=== Texte proposé ===

Nous savons de la physique que notre monde est stochastique et pas strictement déterministe. En d’autres termes, il change selon des influences apparemment « aléatoires », permettant – même insistant sur – la créativité et la surprise à chaque tournant. Il est beau, et non pas monotone ; hautement complexe et non pas simple. Les organismes biologiques semblent avoir été formés avec la capacité innée à évoluer. Et les êtres humains, des organismes avec une âme, représentent le plus grand mystère de tous.

=== Les données ===

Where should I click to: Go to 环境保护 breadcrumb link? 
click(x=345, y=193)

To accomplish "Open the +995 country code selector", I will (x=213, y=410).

===

### Consignes et exercices
a) Indiquez si chacune des affirmations suivantes concorde avec le texte sur le monde stochastique, en répondant par oui ou par non et en citant les mots du texte qui permettent de trancher : (i) notre monde est strictement déterministe ; (ii) le monde est hautement complexe ; (iii) les êtres humains représentent le plus grand mystère de tous.
b) Reformulez sous forme de liste le paragraphe du texte sur le monde stochastique qui commence par « Nous savons de la physique », en conservant ses faits principaux.
c) Poursuivez le texte sur le monde stochastique à partir de sa dernière phrase.

### Corrigé
a)
(i) Non : « notre monde est stochastique et pas strictement déterministe ».
(ii) Oui : « hautement complexe et non pas simple ».
(iii) Oui : « représentent le plus grand mystère de tous ».

b)
- La physique montre que notre monde est stochastique et non strictement déterministe.
- Il change sous des influences apparemment aléatoires, qui rendent possibles la créativité et la surprise.
- Il est beau et hautement complexe, et non monotone ni simple.
- Les organismes biologiques semblent dotés d'une capacité innée à évoluer.
- Les êtres humains, organismes dotés d'une âme, sont le plus grand mystère de tous.

c)
Pourquoi est-il si remarquable que nous vivions dans un univers stochastique ? Nous pouvons prédire le résultat si nous tirons 1000 pièces à pile ou face, traiter un million de cellules avec un mutagène, examiner le comportement d’un milliard de molécules, ou tracer le sort de billions de particules subatomiques. Dans ce sens, notre science sait très bien décrire le monde. Mais nous ne savons rien de ce qui arrive quand on tire à pile ou face une seule pièce, quand on explore le sort mutationnel d’une seule cellule, quand on essaie de prédire le chemin d’un seul photon, ou quand on regarde la vie d’un seul être humain. En effet, il apparaît magique (en particulier lorsqu’on examine la théorie quantique) que notre univers soit fondamentalement stochastique au niveau des individus. Je crois que cette propriété des lois naturelles que nous décrivons à travers la science, a été intégrée par le Créateur pour permettre le hasard, la beauté, l’évolution, l’humanité et même la foi. Ce que nous percevons comme un hasard aléatoire n’est pas l’ennemi de la foi, mais le contraire. C’est l’outil de Dieu.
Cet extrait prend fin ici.